An, at first sight, surprising exercise in the higher homotopy groups is that if your space is a topological group then addition in the higher homotopy groups is the same as point-wise multiplication of representative maps (where we are thinking of elements of $\pi_n(X)$ as maps $(I^n, \partial I^n) \to (X,x_0)$ where $x_0$ is the identity element of $X$, and addition is done in the last component of $I^n$).
Now I'm wondering: is there any analogous result for singular homology?
If $X$ is a topological group then we have a function $ev: C_n(X) \to C_n(X)$ given by $ev(\sum_{i=1}^m \alpha_i \sigma_i)(t) =\sum_{i=1}^n \alpha_i \sigma_i(t)$ for $t \in \Delta^n$. Here $\sigma_i:\Delta^n \to X$ and $\alpha_i = \pm 1$ so $\sum_{i=1}^m \alpha_i \sigma_i$ is a generic element of $C_n(X)$. The only ambiguity in how we chose to express an element of $C_n(X)$ in this way is the order of the sum and canceling pairs, and this considered, $ev$ is still well defined.
The best I can hope for here is that $ev$ sends homologous cycles to homologous cycles. This seems to work for the circle at least with reduced homology.

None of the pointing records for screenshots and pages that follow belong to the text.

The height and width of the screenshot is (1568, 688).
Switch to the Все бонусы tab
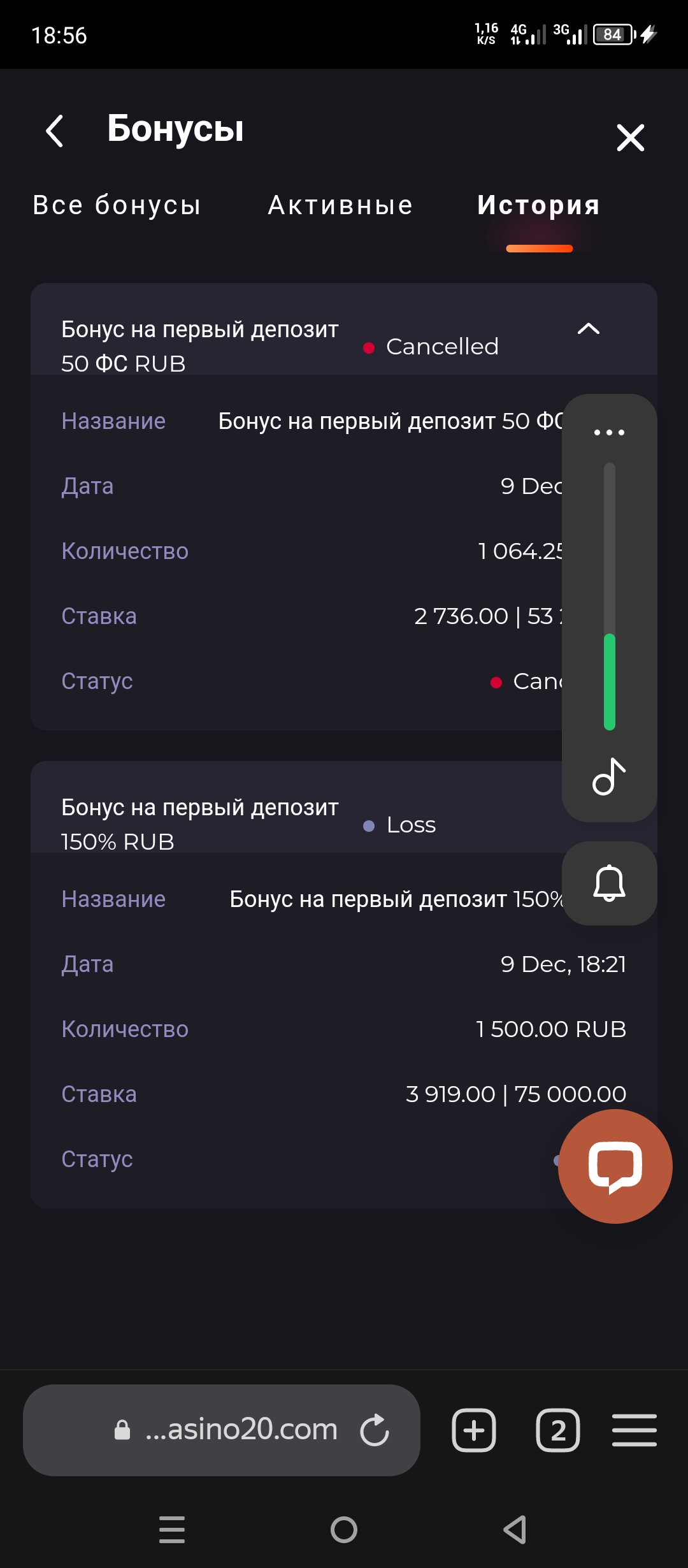tap(117, 205)
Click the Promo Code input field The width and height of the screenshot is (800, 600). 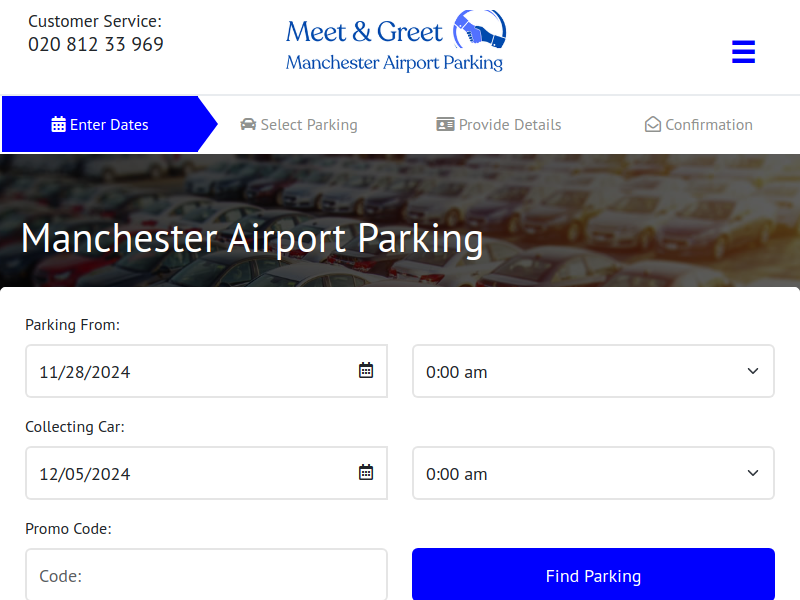pyautogui.click(x=206, y=575)
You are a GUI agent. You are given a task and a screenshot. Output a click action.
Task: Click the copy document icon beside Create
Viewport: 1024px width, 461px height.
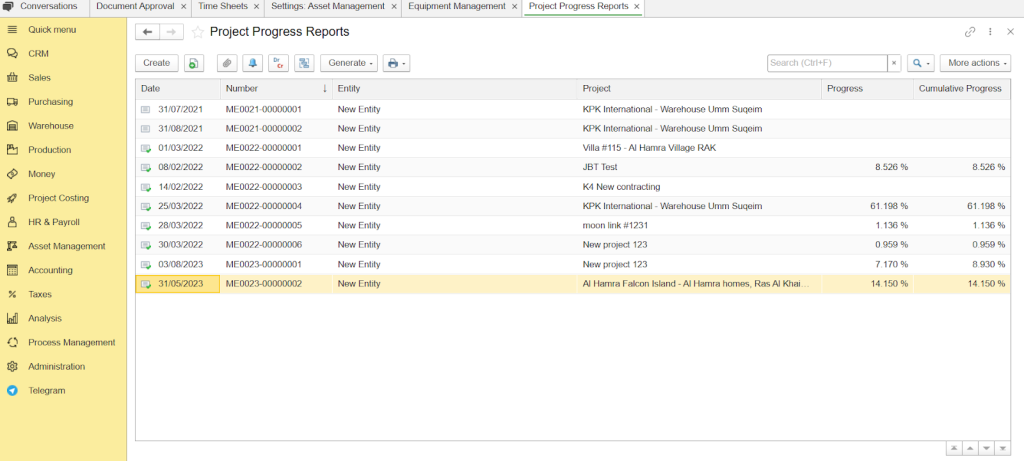click(194, 63)
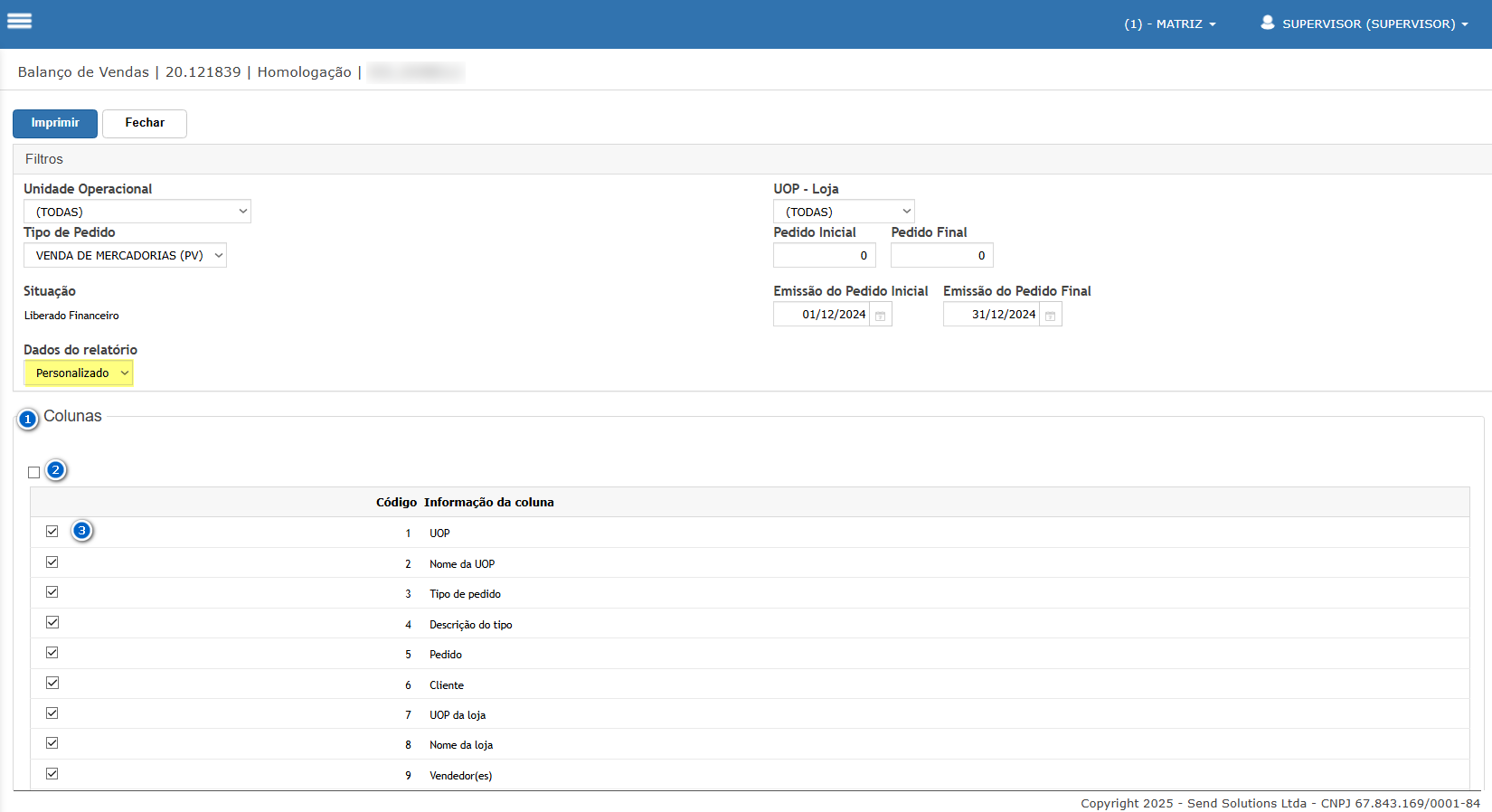Click numbered marker 1 beside Colunas

(28, 419)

I believe an equivalent result would be that in a topological group we can redefine the chain complex so that $C_n(X)=\{\sigma: \Delta^n \to X\}$, with addition of simplices being point-wise addition of maps and boundary maps now $ev\circ \partial$, and the homology would still be the same. Note that the zero element of $C_n(X)$ would be the constant map at the identity element. This is a legitimate chain complex because $ev \circ \partial \circ ev \circ \partial=ev \circ \partial \circ \partial$ using the relation $ev \circ \partial \circ ev =ev \circ \partial$, although a more convincing argument may be to just run through the argument that $\partial^2 =0$ applying $ev$ at every step and observing that the same cancellations happen.

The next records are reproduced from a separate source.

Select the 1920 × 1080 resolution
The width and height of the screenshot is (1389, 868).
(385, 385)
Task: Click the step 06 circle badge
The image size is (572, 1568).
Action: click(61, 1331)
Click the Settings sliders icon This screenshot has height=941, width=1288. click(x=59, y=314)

If there isn't any analogous result then I would like to know why not.
You can do what you suggest: if $X$ is a topological abelian group, then you can form a chain complex $A_\bullet$ where $A_n$ is the set of all maps $\Delta^n\to X$, which form a group under pointwise addition of maps. The boundary map is given by taking the usual boundary of an $n$-simplex as an alternating sum of $(n-1)$-simplices and then adding those $(n-1)$-simplices together pointwise, just as you suggest with your $ev$ map.

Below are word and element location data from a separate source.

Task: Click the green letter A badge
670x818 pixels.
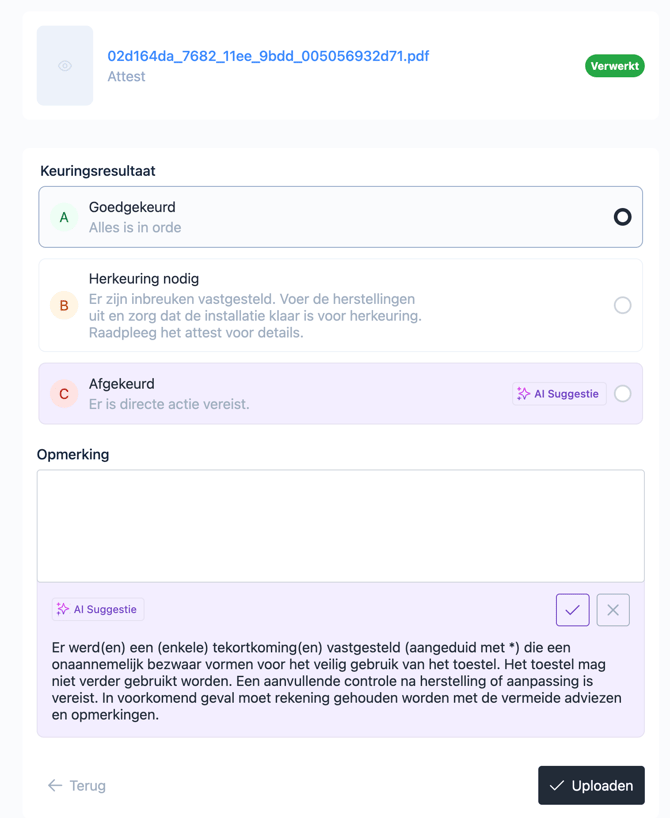Action: point(64,217)
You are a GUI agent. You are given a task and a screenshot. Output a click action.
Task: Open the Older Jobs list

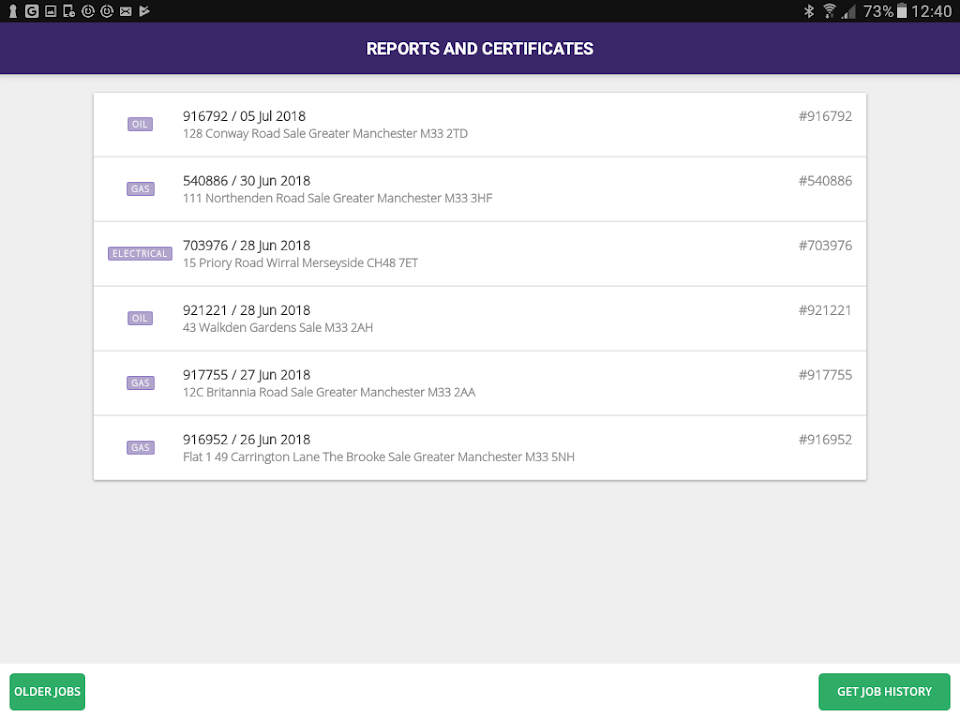click(x=47, y=692)
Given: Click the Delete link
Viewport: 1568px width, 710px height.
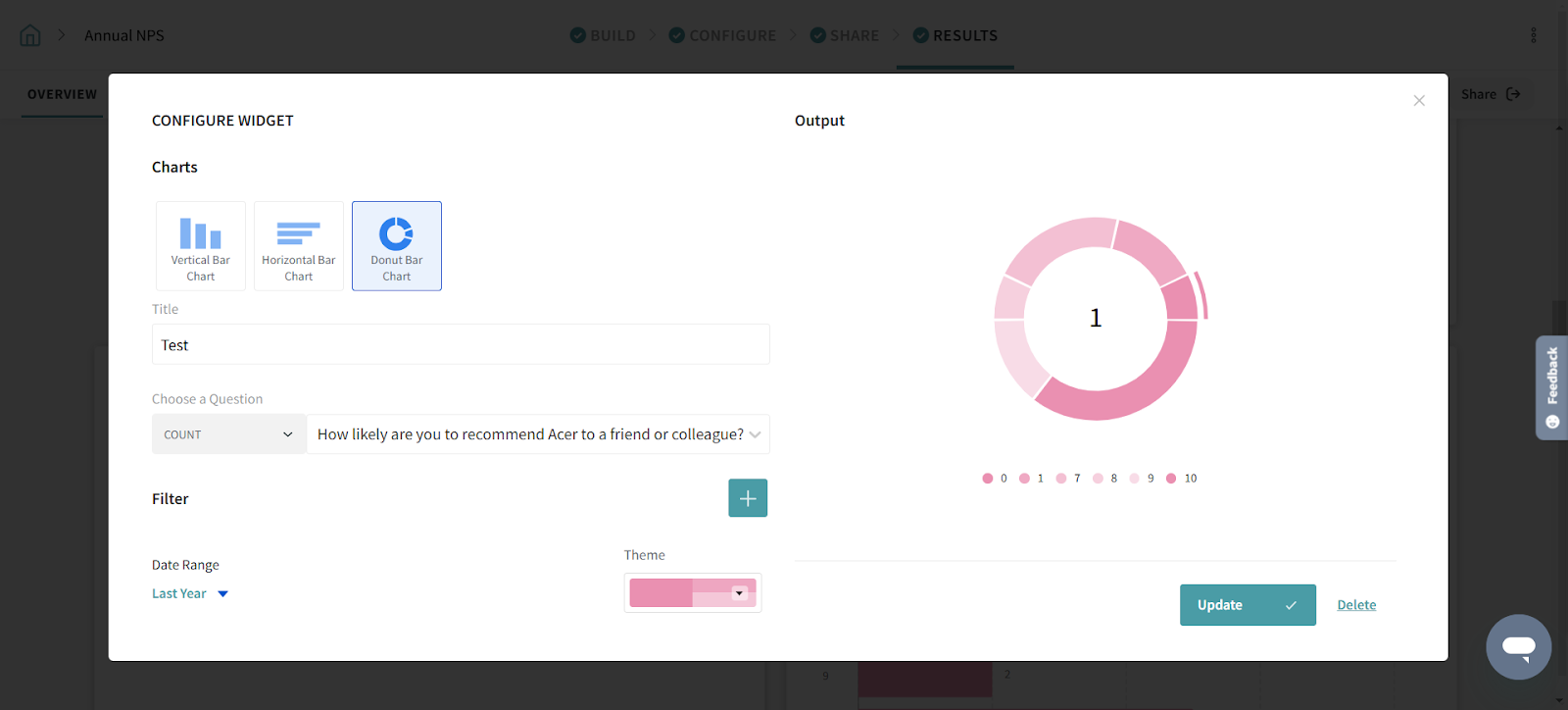Looking at the screenshot, I should pyautogui.click(x=1356, y=605).
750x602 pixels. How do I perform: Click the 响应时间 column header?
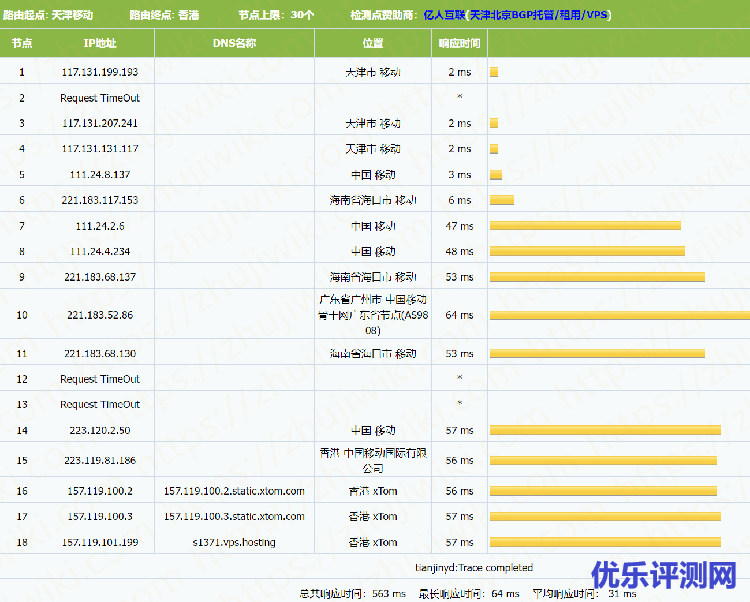click(x=459, y=44)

However, the homology of this chain complex $A_\bullet$ is not the homology of the space $X$! Instead, $H_n(A_\bullet)$ is naturally isomorphic to the $n$th homotopy group $\pi_n(X)$. The proof is a bit complicated but essentially amounts to showing that in computing the homology of $A_\bullet$, you can restrict to just those simplices which map all but one of their boundary faces to the identity element of $X$. When you restrict to such simplices, a cycle is then just a simplex $\Delta^n\to X$ which maps the entire boundary $\partial\Delta^n$ to the identity element of $X$, which induces a map $\Delta^n/\partial\Delta^n\cong S^n\to X$, and thus an element of $\pi_n(X)$. You can find the details in Section III.2 of Goerss and Jardine's Simplicial Homotopy Theory (the specific result is Corollary 2.7, taking $A$ to be the singular simplicial set of $X$).